Please answer these questions from the piano post:
(a) In what year did Simon and Garfunkel release "Bridge Over Troubled Waters"?
(b) How many awards did the song win at the 13th Annual Grammy Awards?
(c) How old was the writer when pop music took over in 1972?

Extracted text -
|---|

Untroubled Waters
Monday, July 27, 2015
Jane Kelly Williams, a singer-songwriter friend from New York, is downstairs playing “Bridge Over Troubled Waters” on the piano. It’s a beautiful song, of course, yet one in danger of cliche. Who hasn’t covered the song, and in what style hasn’t it been done, since Simon and Garfunkel released it in 1970? I was 12, so I came into it about two years later. The song was a coda to their relationship, the last song recorded for their last album together, and the gospel feel that it had — which I am hearing now — lent it to appropriation by many a Gospel singer, from the quartets I used to hear with my aunt before I was hijacked by pop music in 1972, when I was 14, to bluegrass and country artists, like Buck Owens. The song won five awards at the 13th Annual Grammy Awards in 1971, including Grammy Award for Record of the Year and Song of the Year. Well deserved. I still have the LP of the same title. But Jane is on to James Taylor, “You’ve Got a Friend,” and “(In My Mind I’m) Going to Carolina.”

|---|

Collected data -
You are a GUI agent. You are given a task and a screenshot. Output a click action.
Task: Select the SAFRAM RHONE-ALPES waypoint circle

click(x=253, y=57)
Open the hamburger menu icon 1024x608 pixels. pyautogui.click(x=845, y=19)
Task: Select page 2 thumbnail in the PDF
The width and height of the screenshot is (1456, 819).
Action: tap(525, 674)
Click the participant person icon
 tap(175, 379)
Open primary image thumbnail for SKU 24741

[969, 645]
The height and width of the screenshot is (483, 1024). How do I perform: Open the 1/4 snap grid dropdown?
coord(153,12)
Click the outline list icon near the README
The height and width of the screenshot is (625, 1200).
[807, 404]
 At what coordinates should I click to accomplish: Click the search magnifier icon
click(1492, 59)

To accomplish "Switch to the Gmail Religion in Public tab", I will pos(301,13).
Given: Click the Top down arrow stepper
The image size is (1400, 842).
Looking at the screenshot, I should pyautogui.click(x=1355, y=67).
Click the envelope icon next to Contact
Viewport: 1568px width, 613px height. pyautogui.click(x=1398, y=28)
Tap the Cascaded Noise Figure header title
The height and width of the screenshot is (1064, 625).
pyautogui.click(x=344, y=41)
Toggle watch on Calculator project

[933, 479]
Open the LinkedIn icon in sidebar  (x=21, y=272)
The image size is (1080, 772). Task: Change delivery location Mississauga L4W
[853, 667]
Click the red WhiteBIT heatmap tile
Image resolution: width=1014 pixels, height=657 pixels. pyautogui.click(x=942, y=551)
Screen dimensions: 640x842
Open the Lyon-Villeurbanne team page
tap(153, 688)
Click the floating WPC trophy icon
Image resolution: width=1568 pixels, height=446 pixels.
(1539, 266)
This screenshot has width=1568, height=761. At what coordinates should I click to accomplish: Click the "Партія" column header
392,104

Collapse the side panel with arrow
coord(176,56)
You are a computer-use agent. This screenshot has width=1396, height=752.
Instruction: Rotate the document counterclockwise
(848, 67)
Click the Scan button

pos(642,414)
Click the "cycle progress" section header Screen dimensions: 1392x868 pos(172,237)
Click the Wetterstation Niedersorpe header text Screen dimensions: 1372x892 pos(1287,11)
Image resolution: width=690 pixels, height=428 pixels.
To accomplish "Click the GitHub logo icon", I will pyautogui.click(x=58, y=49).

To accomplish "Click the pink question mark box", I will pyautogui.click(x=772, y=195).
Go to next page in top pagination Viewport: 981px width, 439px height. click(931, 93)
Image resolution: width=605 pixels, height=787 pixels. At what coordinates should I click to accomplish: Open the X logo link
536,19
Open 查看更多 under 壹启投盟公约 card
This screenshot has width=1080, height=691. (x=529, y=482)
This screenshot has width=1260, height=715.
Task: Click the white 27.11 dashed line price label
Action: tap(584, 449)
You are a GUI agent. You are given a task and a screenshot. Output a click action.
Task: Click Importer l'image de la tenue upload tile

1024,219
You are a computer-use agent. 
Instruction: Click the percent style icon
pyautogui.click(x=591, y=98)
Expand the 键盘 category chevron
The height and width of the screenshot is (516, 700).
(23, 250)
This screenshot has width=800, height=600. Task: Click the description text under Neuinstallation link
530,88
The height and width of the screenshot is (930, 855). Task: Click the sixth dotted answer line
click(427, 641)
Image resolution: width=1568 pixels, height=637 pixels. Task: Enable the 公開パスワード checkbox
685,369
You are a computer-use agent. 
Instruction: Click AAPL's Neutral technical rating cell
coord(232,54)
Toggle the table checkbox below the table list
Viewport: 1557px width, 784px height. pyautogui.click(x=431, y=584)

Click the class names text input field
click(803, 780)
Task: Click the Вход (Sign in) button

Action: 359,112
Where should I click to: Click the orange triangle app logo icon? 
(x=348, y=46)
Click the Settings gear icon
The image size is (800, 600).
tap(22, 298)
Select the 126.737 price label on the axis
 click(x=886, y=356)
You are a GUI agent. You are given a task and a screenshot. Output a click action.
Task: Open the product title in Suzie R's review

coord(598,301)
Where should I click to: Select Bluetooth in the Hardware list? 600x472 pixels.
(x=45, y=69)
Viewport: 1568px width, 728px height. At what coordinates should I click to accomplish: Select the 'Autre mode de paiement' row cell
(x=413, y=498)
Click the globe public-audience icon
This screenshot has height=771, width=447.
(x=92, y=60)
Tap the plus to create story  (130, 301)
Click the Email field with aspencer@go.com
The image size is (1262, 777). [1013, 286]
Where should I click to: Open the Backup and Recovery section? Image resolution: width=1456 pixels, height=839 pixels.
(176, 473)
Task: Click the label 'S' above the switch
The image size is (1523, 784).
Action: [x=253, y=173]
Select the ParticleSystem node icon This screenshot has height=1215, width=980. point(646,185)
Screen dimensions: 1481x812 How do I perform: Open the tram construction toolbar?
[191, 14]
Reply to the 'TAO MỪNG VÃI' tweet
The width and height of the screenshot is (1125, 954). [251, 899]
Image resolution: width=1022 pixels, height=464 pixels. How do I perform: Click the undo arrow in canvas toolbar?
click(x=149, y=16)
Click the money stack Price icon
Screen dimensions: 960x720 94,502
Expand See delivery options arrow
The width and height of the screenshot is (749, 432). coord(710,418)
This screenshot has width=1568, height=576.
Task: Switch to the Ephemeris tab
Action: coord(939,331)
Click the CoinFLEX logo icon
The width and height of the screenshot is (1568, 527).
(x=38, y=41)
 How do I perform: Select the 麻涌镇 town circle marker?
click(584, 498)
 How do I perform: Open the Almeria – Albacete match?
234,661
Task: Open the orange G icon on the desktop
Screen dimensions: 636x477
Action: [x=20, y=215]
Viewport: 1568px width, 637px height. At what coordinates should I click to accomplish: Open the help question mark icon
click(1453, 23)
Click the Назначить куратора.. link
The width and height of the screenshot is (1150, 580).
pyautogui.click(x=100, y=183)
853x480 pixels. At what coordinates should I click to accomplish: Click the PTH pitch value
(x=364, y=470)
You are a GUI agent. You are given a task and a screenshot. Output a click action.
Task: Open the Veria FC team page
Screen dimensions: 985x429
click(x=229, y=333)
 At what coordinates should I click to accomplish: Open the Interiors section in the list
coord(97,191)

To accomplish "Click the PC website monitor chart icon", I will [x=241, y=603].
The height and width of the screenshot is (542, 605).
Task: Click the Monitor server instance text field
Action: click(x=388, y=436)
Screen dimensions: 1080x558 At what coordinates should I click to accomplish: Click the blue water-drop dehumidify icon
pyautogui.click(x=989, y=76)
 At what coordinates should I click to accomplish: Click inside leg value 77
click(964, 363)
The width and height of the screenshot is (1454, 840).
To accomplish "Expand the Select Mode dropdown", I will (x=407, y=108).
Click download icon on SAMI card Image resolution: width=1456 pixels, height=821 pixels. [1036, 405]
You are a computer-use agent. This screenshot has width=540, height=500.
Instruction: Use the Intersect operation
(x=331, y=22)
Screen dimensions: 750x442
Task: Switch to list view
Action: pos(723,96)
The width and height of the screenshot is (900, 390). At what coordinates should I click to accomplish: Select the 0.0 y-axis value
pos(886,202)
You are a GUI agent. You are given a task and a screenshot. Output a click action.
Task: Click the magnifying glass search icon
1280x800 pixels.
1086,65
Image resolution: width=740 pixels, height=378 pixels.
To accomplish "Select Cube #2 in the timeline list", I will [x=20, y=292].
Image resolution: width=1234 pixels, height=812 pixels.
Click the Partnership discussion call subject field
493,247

|---|

Task answer -
(a) 1970
(b) Five
(c) 14